Vegan Mincemeat & mince pies
“Oh Christmas” – I hear you groan! But now is the time to start to plan ahead for the festive season.
But times are hard and we have to watch our spending, that is true, but that doesn’t mean we really need to go without those staples of a family christmas and mince pies for our family are one of those really comforting treats with a cup of tea (of course).
There are some really good vegan and dairy free products available ready made in the shops, check out Foodmentalists amazing gluten free, dairy free mince pies http://www.facebook.com/foodamentalists if you really don’t have time to indulge in homemade. Or if you fancy a little DIY check out this recipe – Foodamentalists do amazing Dairy Free /Gluten Free, Vegan pastry mixes too, or maybe you would like to share your favourite recipe) but certainly free of dairy, egg etc. – no animal products please – if you source right can be vegan with very little effort!
For the FAT FREE MINCEMEAT
(based on a recipe from Rosemary Conley’s Low Fat Cookbook ISBN 0 7126 8462X http://amzn.to/UxVwe3)
Makes about 1.3kg
Ingredients (Here’s the what…)
500g Cooking apples
900g Dried mixed fruit
Spices 2 teapoons each Cimmamon, Ginger, All-spice, Mixed Spice
1 teaspoon Mace
600ml Medium sweet cider (We use Burrow Hill Cider)
2 tablespoons Whisky, Brandy or Rum (We use Burrow Hill Apple Brandy)
Method (here’s the how!)
Peel and core the apples, and place with the mixed fruit into a saucepan then add the spices and the cider.
Heat gently to a simmer, stirring often, and simmer for about 20 minutes until the mixture starts to thicken and the liquid has been soaked up.
Stir in your choice of spirit and allow to cool.
Once cool pack into sterilised jars and store in the fridge until required, you can also freeze this mixture.
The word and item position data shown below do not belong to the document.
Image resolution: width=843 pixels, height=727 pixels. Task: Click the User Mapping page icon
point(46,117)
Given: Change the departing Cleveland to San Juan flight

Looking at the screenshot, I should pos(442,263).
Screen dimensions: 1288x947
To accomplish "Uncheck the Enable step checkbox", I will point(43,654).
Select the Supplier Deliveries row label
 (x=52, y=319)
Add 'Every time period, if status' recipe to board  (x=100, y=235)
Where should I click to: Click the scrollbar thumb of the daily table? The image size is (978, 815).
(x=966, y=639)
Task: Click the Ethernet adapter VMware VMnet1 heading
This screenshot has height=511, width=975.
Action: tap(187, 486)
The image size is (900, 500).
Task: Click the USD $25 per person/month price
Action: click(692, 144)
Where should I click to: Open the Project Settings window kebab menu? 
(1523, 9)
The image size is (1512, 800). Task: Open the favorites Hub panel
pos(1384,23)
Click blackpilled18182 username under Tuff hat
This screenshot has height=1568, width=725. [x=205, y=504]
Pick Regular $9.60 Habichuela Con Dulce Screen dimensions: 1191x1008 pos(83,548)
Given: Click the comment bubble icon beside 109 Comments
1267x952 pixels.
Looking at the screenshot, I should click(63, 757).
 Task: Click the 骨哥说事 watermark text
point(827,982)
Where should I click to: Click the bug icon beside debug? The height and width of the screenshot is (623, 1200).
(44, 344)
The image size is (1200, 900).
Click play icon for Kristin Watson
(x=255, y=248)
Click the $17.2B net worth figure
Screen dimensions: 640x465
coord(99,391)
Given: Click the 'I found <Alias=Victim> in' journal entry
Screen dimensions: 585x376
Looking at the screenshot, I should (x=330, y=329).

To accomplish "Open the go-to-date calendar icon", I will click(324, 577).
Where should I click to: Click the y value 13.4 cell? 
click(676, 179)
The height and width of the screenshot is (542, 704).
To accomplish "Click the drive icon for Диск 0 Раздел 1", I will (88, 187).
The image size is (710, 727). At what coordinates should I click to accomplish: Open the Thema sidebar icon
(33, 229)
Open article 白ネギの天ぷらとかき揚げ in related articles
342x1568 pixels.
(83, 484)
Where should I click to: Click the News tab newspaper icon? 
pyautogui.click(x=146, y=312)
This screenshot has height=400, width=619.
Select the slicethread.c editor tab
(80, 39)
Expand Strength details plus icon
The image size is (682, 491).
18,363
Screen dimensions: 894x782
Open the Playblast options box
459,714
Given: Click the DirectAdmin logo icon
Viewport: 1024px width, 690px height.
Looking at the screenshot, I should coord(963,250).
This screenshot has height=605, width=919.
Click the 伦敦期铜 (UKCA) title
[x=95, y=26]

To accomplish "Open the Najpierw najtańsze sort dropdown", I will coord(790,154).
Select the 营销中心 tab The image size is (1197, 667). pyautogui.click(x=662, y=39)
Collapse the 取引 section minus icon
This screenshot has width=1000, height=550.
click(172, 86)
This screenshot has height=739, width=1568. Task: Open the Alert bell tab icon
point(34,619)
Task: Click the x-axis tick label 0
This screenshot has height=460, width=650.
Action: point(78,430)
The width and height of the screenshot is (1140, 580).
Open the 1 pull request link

If refridgerating you can make this up to 4 months in advance.
Dairy Free, Vegan Sweet Shortcrust Pastry (with Gluten Free option)
(Makes Enough for about 12 mince pies or enough for top and bottom for a yummy apple pie!)
200g Plain flour ** see below for a Gluten Free flour blend)
75g Ground Almonds (If nut free replace this with plain flour/GF flour)
125g Margarine (we use Vitalite – Dairy Free, Vegan Trademarked spread)
50g Icing sugar
Zest of a lemon
For a gluten free ‘plain flour’
Mix together in a bowl the following, then store and use as for plain flour (will store for up to 3 months).
6 cups rice flour
2 cups potato starch aka potato flour
1 cup gluten-free cornflour
First, measure the flour and sugar into a mixing bowl, and zest the lemon into a separate container. Take the margarine out of the fridge, and try to work with it as cold as you can. Add the margarine to the flour. Try to hold as little of it in your hand as possible, to avoid melting. Rub the flour, sugar and margarine to a fine breadcrumb, by rubbing your hands through the flour and margarine with your thumb over your upturned fingers
At this point, mix in the lemon zest.
Then get some cold water in a jug – run the tap a little first to make sure that it is as cold as you can. Pour a little at a time into the flour and margarine mix and stir with your hands until it comes together to form a nice dough. At this point cover tightly with cling film or foil. Refrigerate for at least half an hour to allow the pastry to relax. If you don’t do this, the pastry will be difficult to work with, and may be too sticky or too short (crumbly).
Roll the pastry out thinly on a well floured surface. To get it even, turn it 90 degrees after each roll, and this should give you an almost circular piece of dough to work with. If you do not need all the dough at once, cut it in half, and put the bit you are not working with back in the fridge, after you have wrapped it up again, until you need it
Making the pies
You will need: mince pie tin, soya or other milk alternative (couple of tablespoons) and pastry cutters
Grease your mince pie tins well and set to one side.
You will need two cutters one for the base and a smaller one for the top.
Cut 12 rounds of each size from your rolled pastry (I find that if you dip the cutter in flour first it makes the cutter easier to remove from the pastry).
Place the bases into your greased tins, and place a teaspoon full of your mincemeat into the base (Don’t overfll, or it will expand and burn onto the tin).
With a little soya milk or other milk alternative dab around the edges of the tops to help them seal and pop them on, pressing down gently around the edges.
Cut a slit in the centre to let the steam escape and brush with a little water or milk alternative.
Place the prepared pies into the fridge or somewhere cool for half an hour and preheat the oven (200C/400F/Gas 6)
Bake for about 30 minutes until the pastry is golden brown, take out and place on a cooling rack. When cool dredge with icing sugar, and enjoy with a well earned cup of tea!